# UK DTG machine leasing (or paying long term)



## Neilc (Jul 26, 2009)

Hi all,

Has anyone in the UK leased a DTG machine (in our case probably long term payment). Are there any companies doing this?

Or is it just easier to find the one we want and then find a credit company to help us pay for it over a few years?

Thanks!


----------



## Resolute DTG (Jun 27, 2010)

Hi, if you PM me your details we can quote you.


----------



## scotney86 (Mar 15, 2011)

Neil i have just leased my machine from Resolute Ink. Very quick and easy process.

I did my research - Bank Loans, 3rd party loans, Hpi, etc etc and the rates and deals were not as good as what I got using Resolute Inks Lease Company.


----------



## Neilc (Jul 26, 2009)

Thanks both. Good to hear Resolute getting positive independent feedback!

Colin, I'm actually the Neil you spoke to a few weeks ago about getting a demo with a local owner


----------



## Resolute DTG (Jun 27, 2010)

Neilc said:


> Thanks both. Good to hear Resolute getting positive independent feedback!
> 
> Colin, I'm actually the Neil you spoke to a few weeks ago about getting a demo with a local owner


Hi Neil,

If we weren't so busy I would put one in the car and bring it to you. With the recent weather and our busy exhibition schedule this year that's not going to be a quick option. 

Are you planning to visit Printwear & Promotion in February, if so you can book a private demo in our print room. Let me know and I can arrange this.

Best regards

Colin


----------



## Neilc (Jul 26, 2009)

Hi Colin,

No problem - I'm hoping to be at P&P, so will make a point of seeking you out! I'll drop you a line beforehand.

Cheers,

Neil


----------

....

Transcribe the passage of the DTG machine leasing thread starting with "Has anyone in" and going on through "a few years?".

....

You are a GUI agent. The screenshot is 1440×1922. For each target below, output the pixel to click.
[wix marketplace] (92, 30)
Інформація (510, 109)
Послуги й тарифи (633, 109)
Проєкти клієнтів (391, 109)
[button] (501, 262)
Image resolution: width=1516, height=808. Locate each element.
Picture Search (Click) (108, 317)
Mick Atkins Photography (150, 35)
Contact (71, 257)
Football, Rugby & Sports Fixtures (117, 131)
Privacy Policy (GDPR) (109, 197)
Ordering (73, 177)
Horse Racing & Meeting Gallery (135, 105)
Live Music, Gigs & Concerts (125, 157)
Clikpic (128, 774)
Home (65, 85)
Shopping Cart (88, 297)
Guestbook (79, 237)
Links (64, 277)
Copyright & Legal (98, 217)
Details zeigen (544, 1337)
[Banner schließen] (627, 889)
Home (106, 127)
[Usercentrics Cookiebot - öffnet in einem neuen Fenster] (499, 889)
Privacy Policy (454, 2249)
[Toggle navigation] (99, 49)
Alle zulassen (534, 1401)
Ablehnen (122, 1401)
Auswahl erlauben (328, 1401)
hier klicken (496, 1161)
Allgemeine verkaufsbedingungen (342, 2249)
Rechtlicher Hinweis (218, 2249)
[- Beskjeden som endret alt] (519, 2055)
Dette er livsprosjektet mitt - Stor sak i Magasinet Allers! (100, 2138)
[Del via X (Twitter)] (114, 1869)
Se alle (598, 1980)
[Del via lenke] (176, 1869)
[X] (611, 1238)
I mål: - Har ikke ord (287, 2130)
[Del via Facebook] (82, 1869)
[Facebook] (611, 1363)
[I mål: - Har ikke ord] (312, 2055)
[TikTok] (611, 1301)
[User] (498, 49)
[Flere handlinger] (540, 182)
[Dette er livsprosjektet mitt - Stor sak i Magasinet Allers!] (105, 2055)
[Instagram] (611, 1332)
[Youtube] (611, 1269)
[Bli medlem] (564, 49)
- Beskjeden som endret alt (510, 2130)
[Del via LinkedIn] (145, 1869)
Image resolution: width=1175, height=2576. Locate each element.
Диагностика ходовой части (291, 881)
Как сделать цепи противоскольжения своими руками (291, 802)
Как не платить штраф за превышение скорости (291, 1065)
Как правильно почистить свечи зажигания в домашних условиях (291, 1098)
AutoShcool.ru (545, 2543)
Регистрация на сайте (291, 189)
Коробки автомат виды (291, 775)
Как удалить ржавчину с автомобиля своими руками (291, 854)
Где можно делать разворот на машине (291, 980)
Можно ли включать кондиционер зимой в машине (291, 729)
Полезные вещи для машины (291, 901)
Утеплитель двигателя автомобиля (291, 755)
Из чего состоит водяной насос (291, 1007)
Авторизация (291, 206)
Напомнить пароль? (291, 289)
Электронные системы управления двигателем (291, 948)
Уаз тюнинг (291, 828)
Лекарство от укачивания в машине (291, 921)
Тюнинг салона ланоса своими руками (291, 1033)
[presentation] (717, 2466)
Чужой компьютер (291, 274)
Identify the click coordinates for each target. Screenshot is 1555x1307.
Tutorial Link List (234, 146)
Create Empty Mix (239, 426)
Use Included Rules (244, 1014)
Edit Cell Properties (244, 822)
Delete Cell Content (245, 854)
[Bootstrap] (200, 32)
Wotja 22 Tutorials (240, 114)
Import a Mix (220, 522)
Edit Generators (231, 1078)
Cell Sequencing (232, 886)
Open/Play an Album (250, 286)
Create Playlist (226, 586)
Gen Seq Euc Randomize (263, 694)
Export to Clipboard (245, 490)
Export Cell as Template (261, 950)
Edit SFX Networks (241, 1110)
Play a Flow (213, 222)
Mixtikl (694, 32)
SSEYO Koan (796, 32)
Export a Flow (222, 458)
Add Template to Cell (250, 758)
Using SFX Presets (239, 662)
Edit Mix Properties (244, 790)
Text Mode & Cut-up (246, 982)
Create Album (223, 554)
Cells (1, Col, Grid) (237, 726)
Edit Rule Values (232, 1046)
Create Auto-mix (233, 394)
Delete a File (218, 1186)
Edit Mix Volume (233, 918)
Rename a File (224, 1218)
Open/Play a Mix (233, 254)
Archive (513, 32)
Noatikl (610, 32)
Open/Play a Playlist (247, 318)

....

TASK SOLUTION |
Has anyone in the UK leased a DTG machine (in our case probably long term payment). Are there any companies doing this?

Or is it just easier to find the one we want and then find a credit company to help us pay for it over a few years?